▶ [Exercise details] Below this line is a listing that includes pictures. Copy exactly, and only, the lines from the one containing "At what coordinates" through the one containing "You are a computer-use"; the pictures do not go in the copy.

····················

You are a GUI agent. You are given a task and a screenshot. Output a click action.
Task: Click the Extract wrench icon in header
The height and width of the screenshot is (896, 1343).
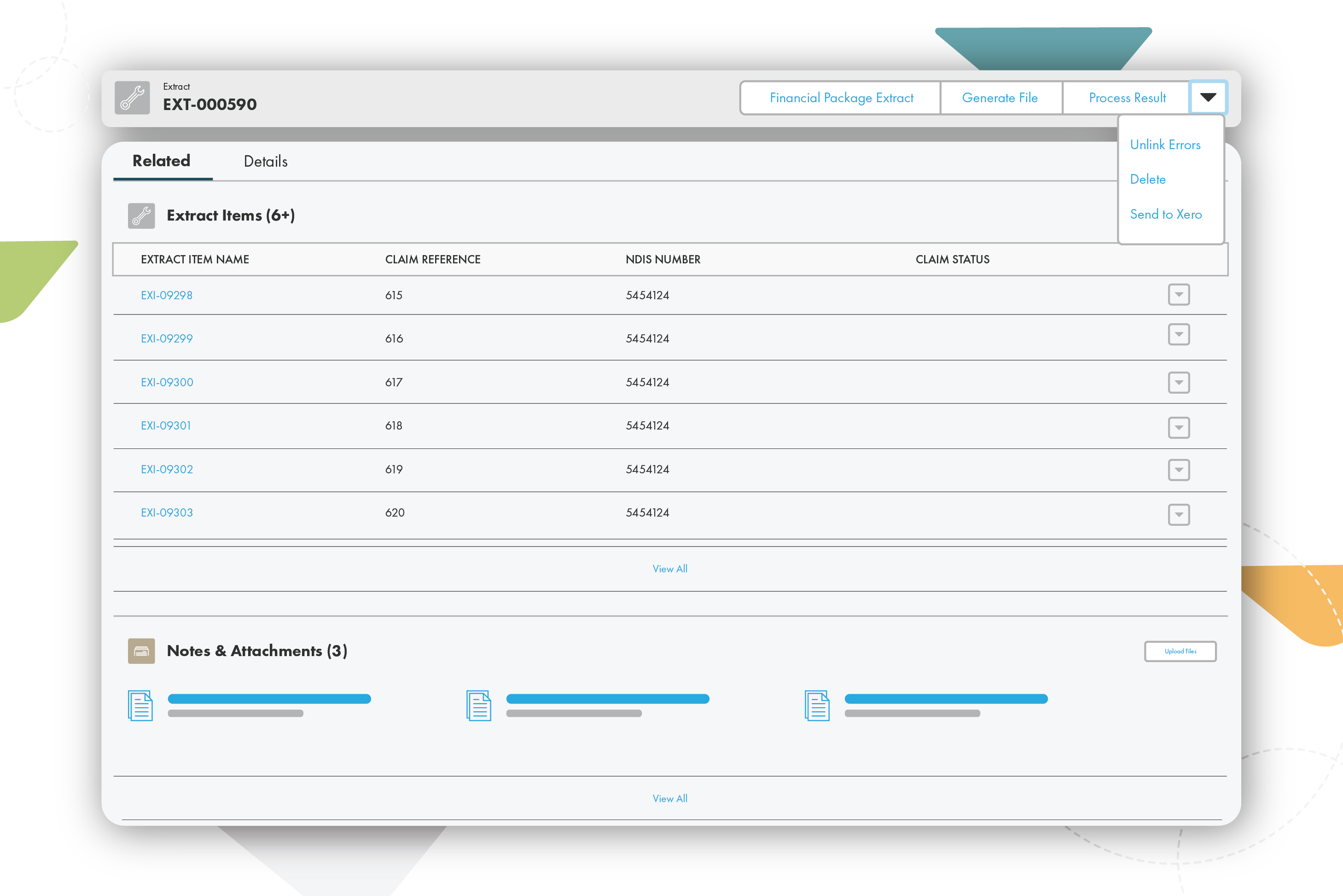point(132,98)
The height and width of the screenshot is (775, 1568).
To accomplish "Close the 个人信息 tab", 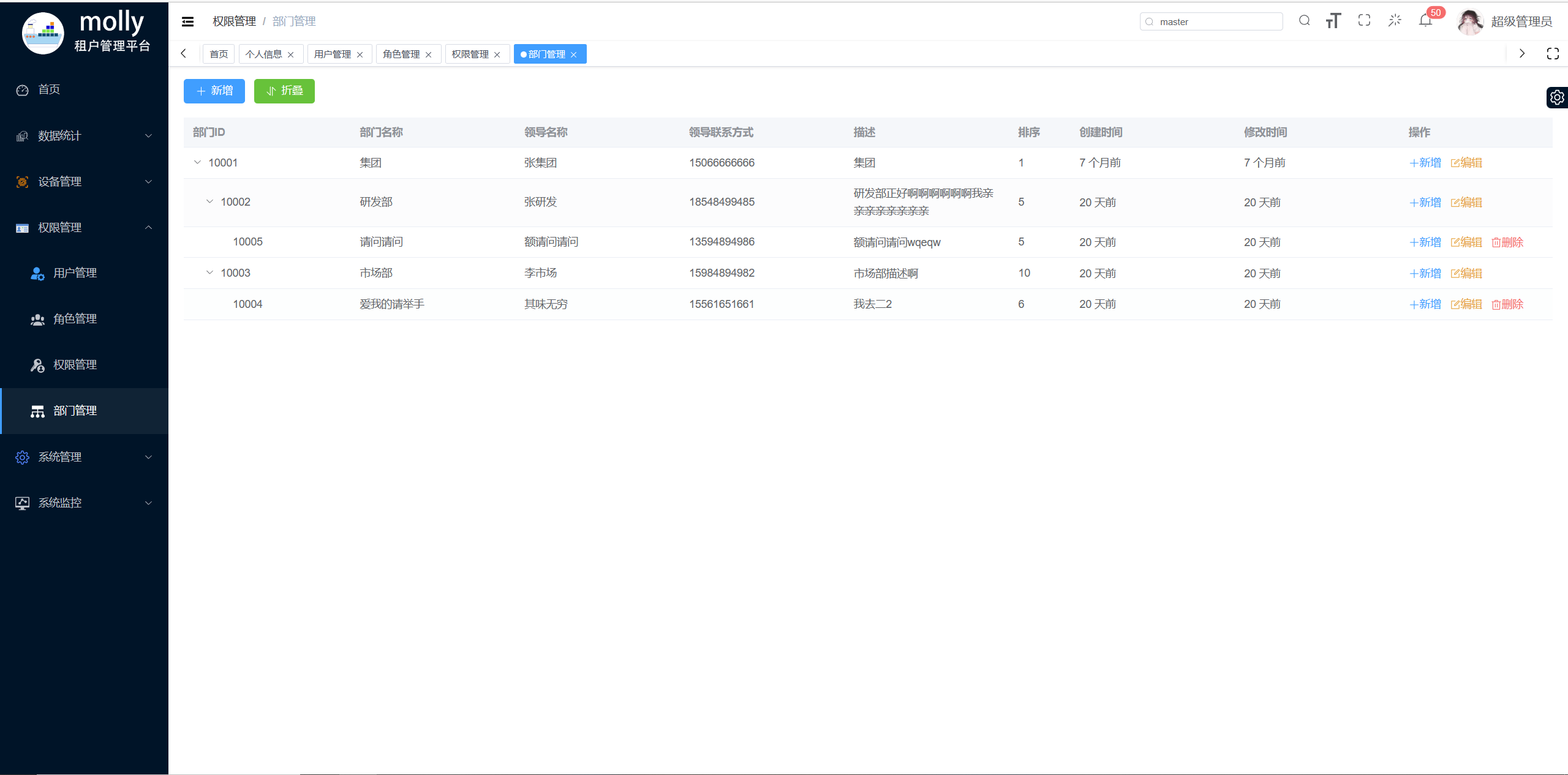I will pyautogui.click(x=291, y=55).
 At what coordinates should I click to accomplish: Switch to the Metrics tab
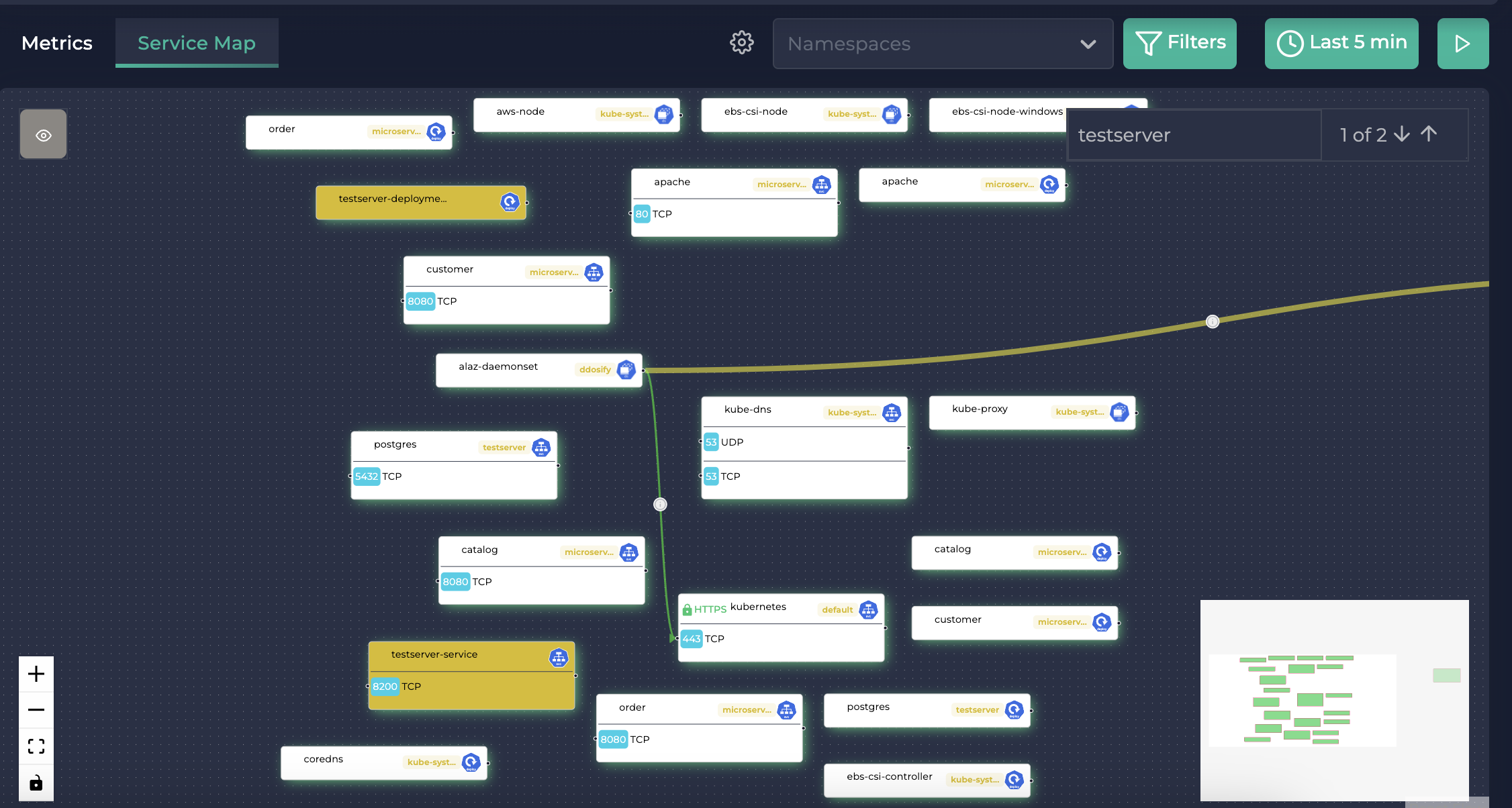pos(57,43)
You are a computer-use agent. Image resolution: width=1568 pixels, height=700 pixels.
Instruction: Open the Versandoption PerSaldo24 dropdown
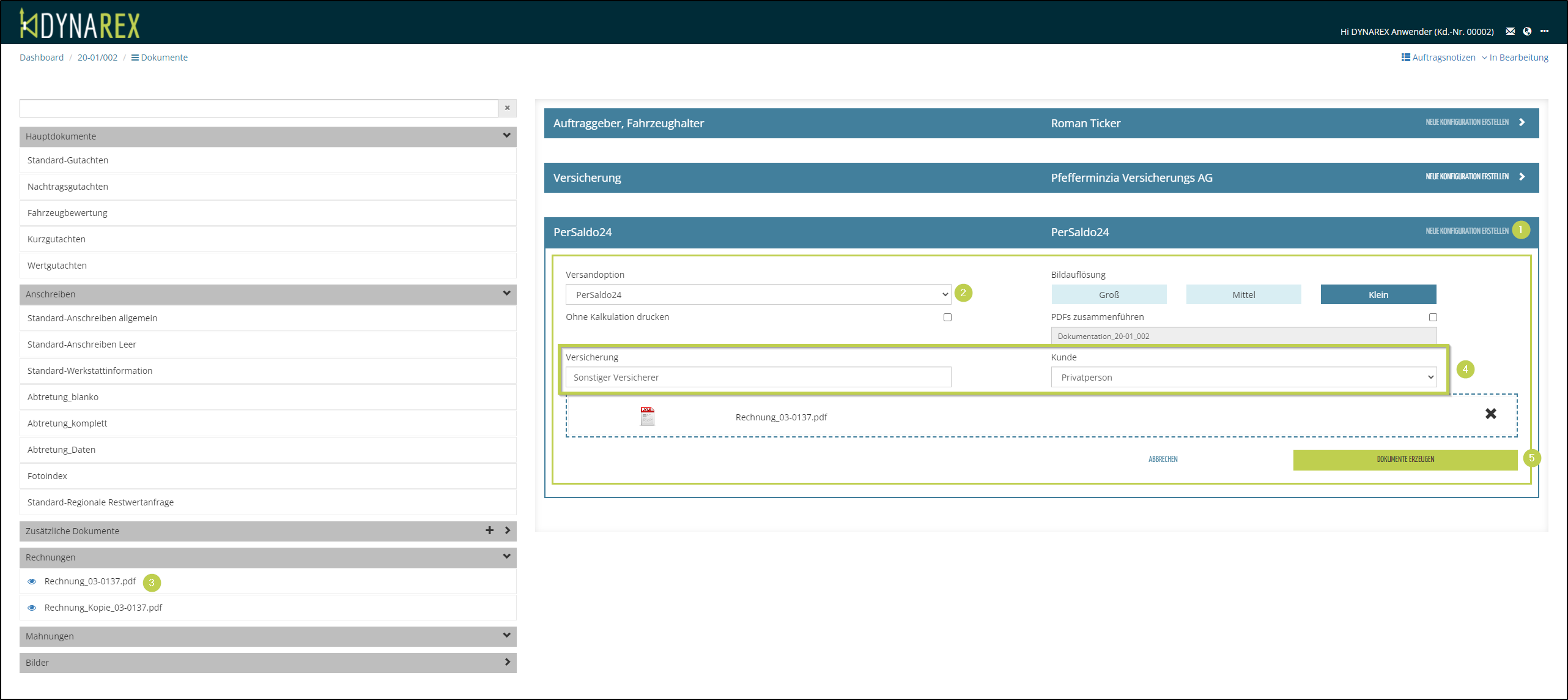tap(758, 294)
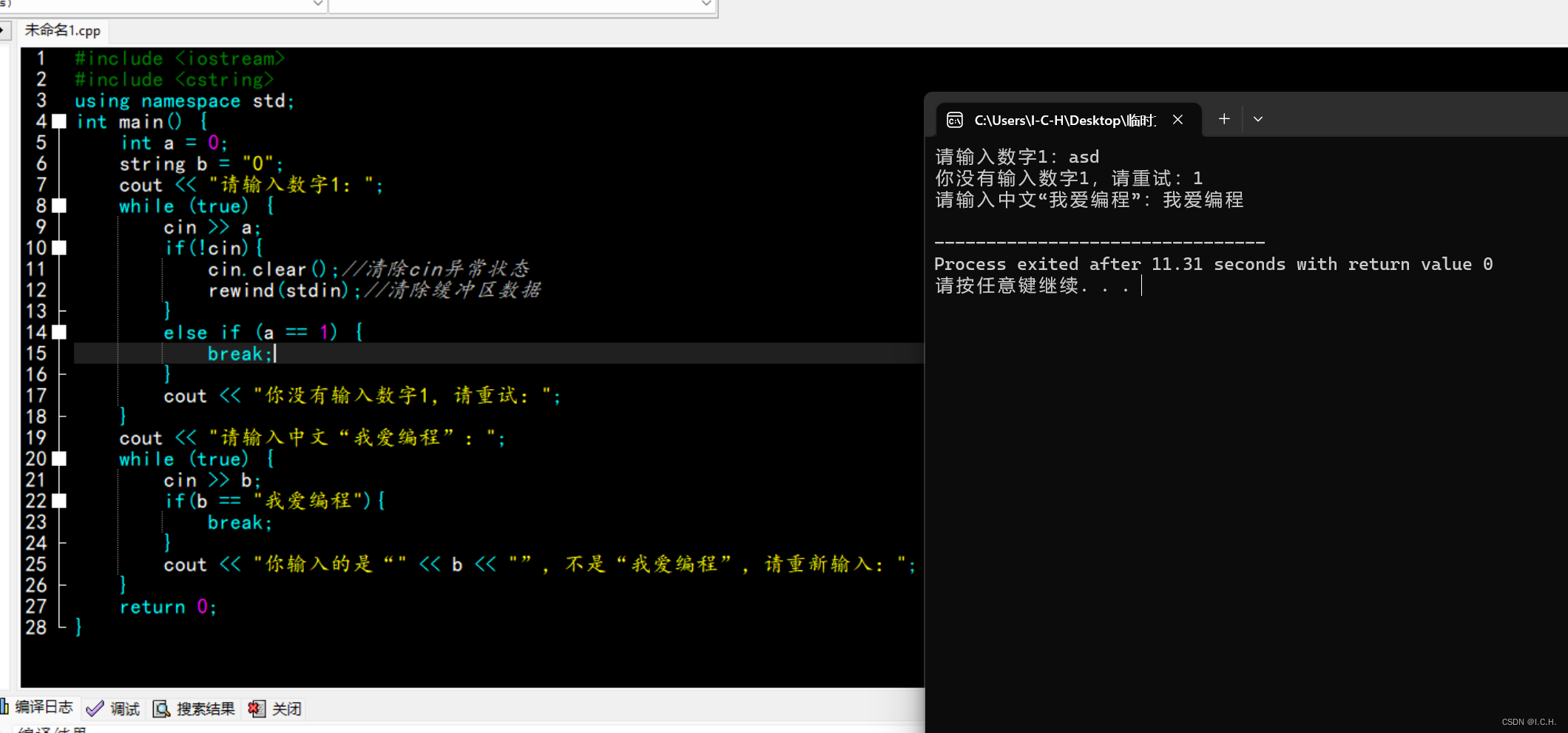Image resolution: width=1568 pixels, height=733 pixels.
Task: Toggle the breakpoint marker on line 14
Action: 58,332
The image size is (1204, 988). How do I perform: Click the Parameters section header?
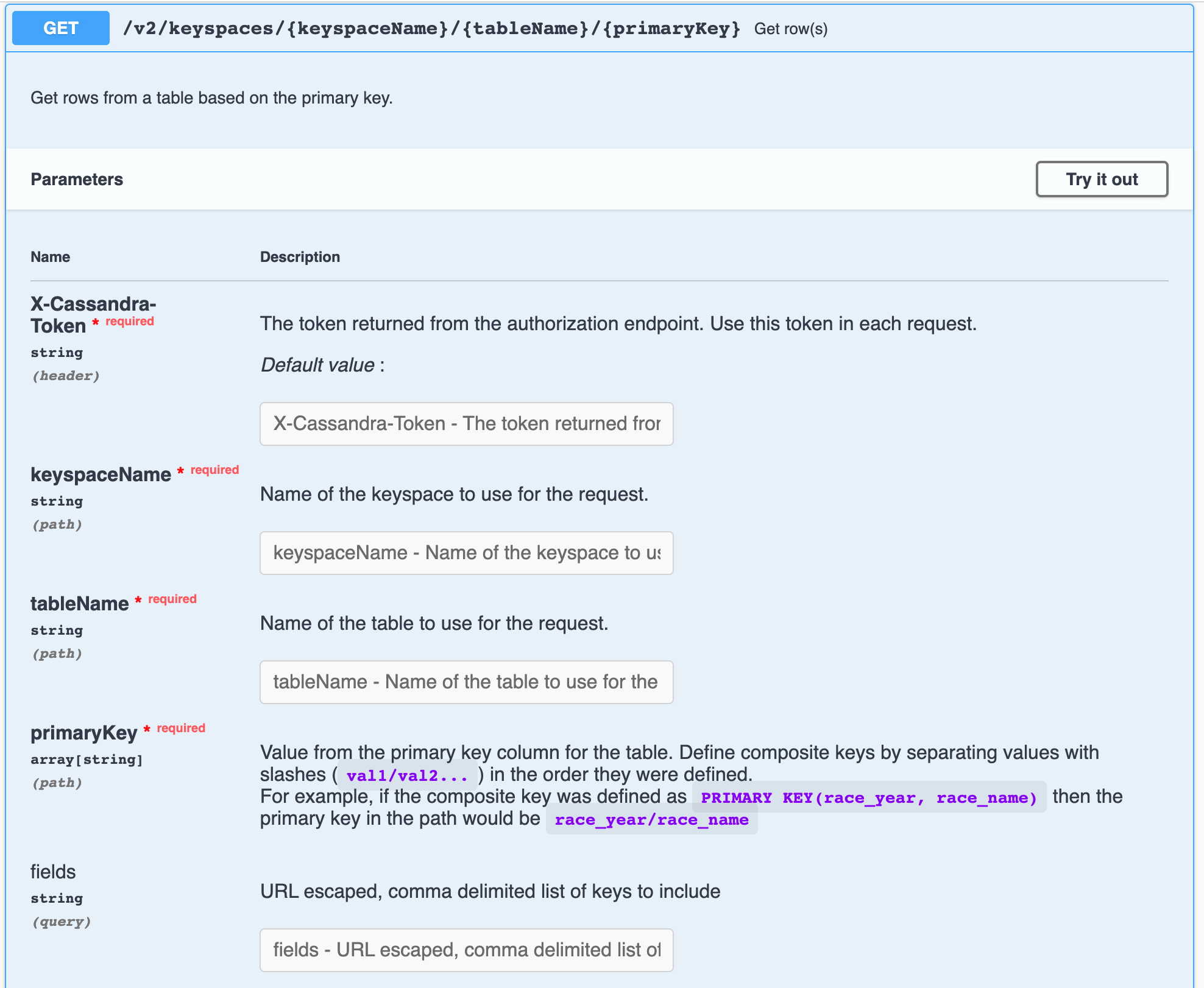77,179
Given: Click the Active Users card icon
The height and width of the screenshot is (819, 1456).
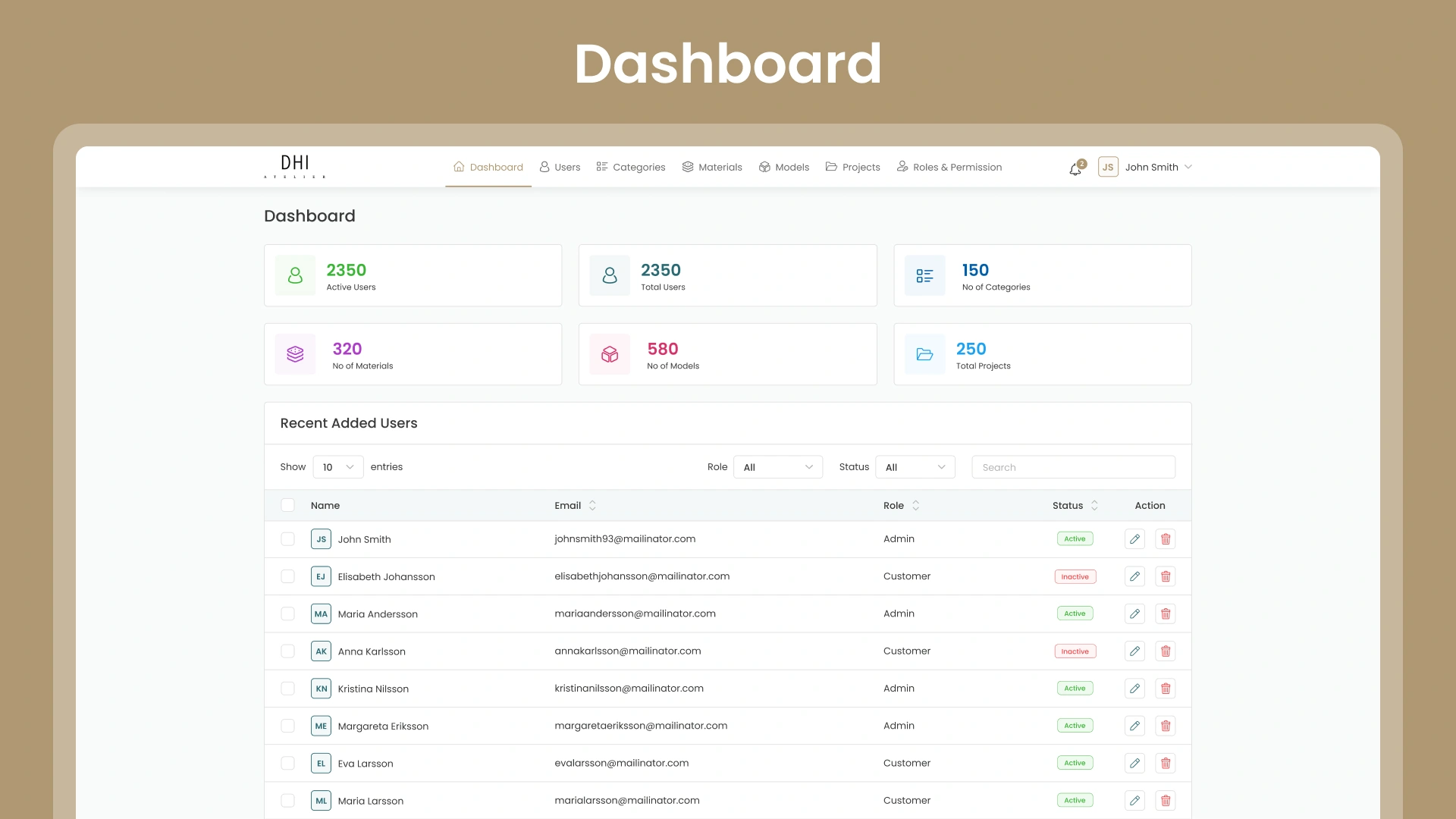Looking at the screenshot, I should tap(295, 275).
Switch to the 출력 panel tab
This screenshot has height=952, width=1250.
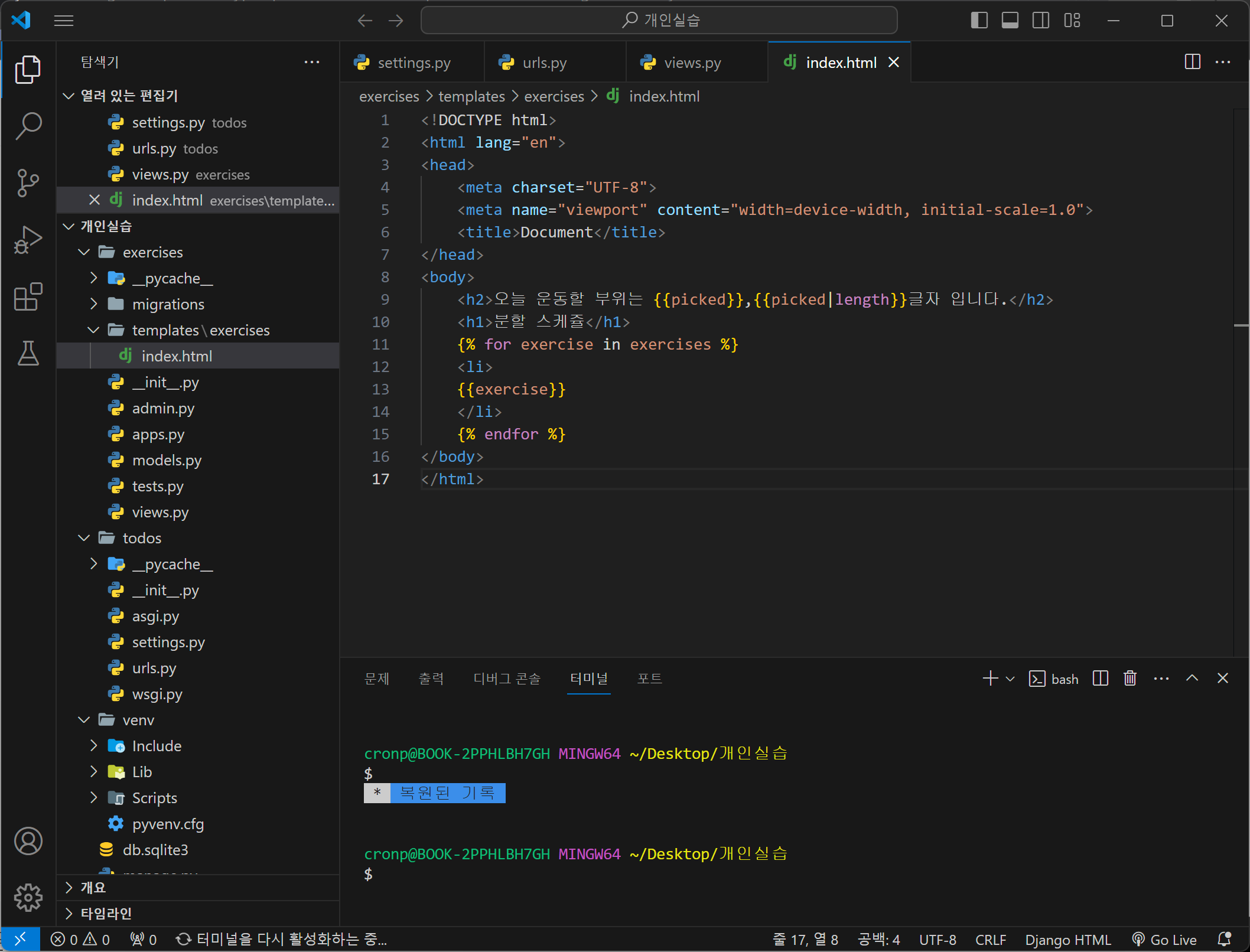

····················

▶ [Solved exercise]
 At what coordinates should I click to accomplish: Switch to the Metrics tab
pos(57,43)
You are a computer-use agent. Image resolution: width=1568 pixels, height=700 pixels.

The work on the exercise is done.